My Bianchi bike (aprox 10 years old) came with Sakae SR “Low Fat” pedals, very similar to the ones shown here:

Well, the cone (a small threaded part that holds in the ball bearings) inside the chain-side pedal self-destructed making the pedal unusable – in turn, making the bike unridable. (I know, “For want of a nail…”)

The cheapskate in me (98.6% of my DNA makeup) refuses to buy a whole goddamn set of new pedals because of one… what? fifty-cent?.. part that needs to be replaced.

Trouble is, Sakae has gone the way of the Hupmobile and the Dumont TV network. And around where I live – snooty Manhattan, NYC, USA – most shops literally LAUGH at you when you want to replace a little part like that; they all try to convince you to just throw the old pedals in a landfill and replace them with the best, most expensive pair of pedals they sell. (In fact, I’m amazed they have not tried to convince me to junk the whole BIKE, rather then just replace the cone.)

A couple of “old school” bike shops (usually run by Giupetto-like geezers – God bless 'em) have fished through their used-pedal boxes looking for a cone that fits – but to no avail.

So Dopers, any ideas, suggestions or leads? And BTW, I’d happily settle for a used cone.

I know this isn’t gonna help but, I just (a month ago) threw out a working pair of the low fats, and installed spd’s. Sorry!! This is what happens when you’ve accumulated way too much bike junk!! Have you checked Performance or Nashbar?

Pay for the shipping and I’ll send you a pair of SPD 535’s (the basic black ones) and a pair of Lake shoes size 44 with cleats. I figure about ten bucks and I’ll UPS em. The pedals aint so pretty but they work quite well.

I have gone back to my beloved Suntour XCPro cages with the WTB grease fitting…the bestest pedal ever made.

You’d be doing me a favour! I am trying to eliminate all traces of the Evil Shitmano Empire from my life and this will leave me with only the cogset on my set of Chris Kings and the BB on my Trek, which I will live with until Chris King comes out with his BB :slight_smile:

If you go back to the “old School” bike shops I’m sure that they will have a pair of either used, or fairly cheap pedals. As for the other bike shops, they will also have cheaper pedals if you ask. Explain how much you want to spend and ask them what your options are.

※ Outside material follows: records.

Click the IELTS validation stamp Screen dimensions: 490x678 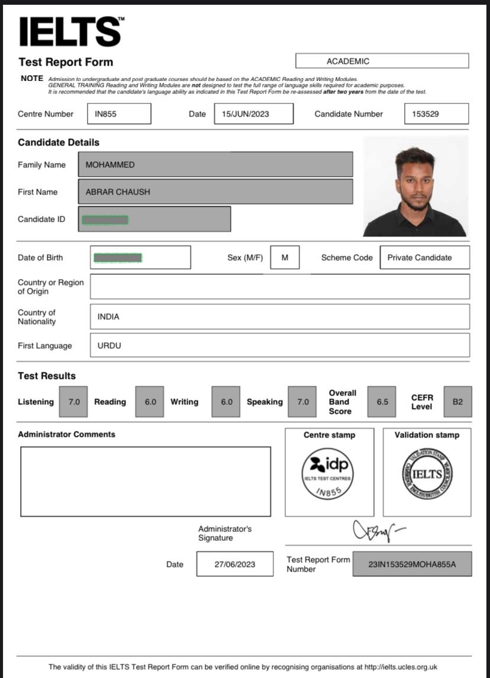coord(427,473)
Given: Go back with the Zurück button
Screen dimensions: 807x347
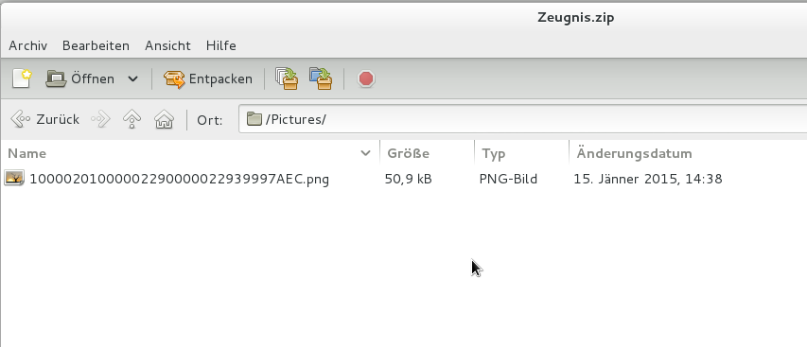Looking at the screenshot, I should coord(44,119).

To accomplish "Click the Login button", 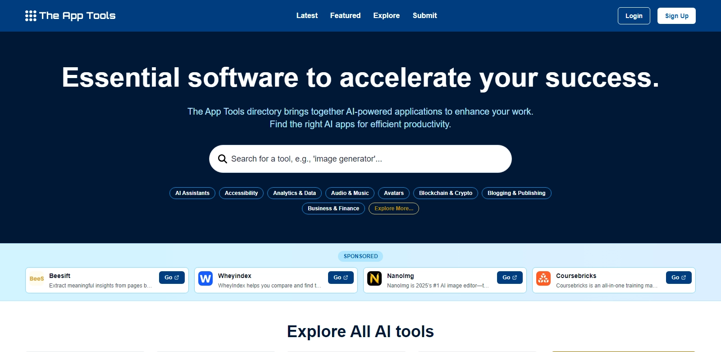I will (x=634, y=16).
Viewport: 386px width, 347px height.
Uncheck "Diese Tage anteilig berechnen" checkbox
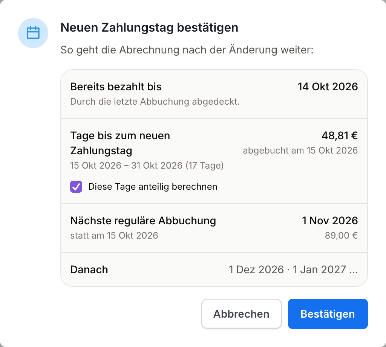tap(76, 187)
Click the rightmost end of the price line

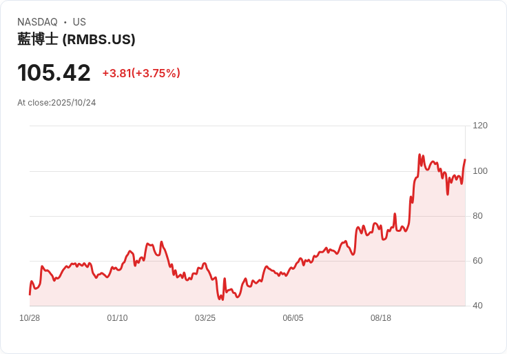click(x=465, y=160)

a) (for future reference, not for criticism) If you have any ball bearing parts on your bike, you should be overhauling them up to once per year depending on how much mud/rain you go through, and how much you ride, and if the bike is stored outside even more often than that. This is no guarantee a part won’t fail, it just helps it last. My front hub, for example, is on the verge of failing - I can see some obvious wear on the cone. But, I keep overhauling it, and it keeps working.

b) You are on the right track with the old timer bike shops, but they’d be more likely to help you find parts for higher-end stuff. Keep trying though.

c) I’d also look for old abandoned bicycles or police auctions of bicycles, find one with your pedals on, and buy the bike for $10/claim ownership of an abandoned bike for free. Parts galore.

Good luck!

If you can find another set of pedals made by the same manufacturer you may well find that it’s a standard part throughout much of their range.

Finding old bicycle parts is not always that difficult, after all there are many elderly machines lying around in lofts and garages that have only been lightly used.

Most cycle clubs have their hoarders, I used to be one of them, and they have clearout sales to raise club running funds from time to time, there may even be large events such as vintage cycle shows where folk turn up with lod stuff, these are invaluable resources.

I remeber the SR stuff well, their higher end stuff was Campagnolo copies and good stuff it was too.

If you can find a Campagnolo equivalent it may be possible to get the same thing.

This is one good reason to buy Cmapagnolo stuff, their hubs and pedals last for ever and the spares are available even decades later.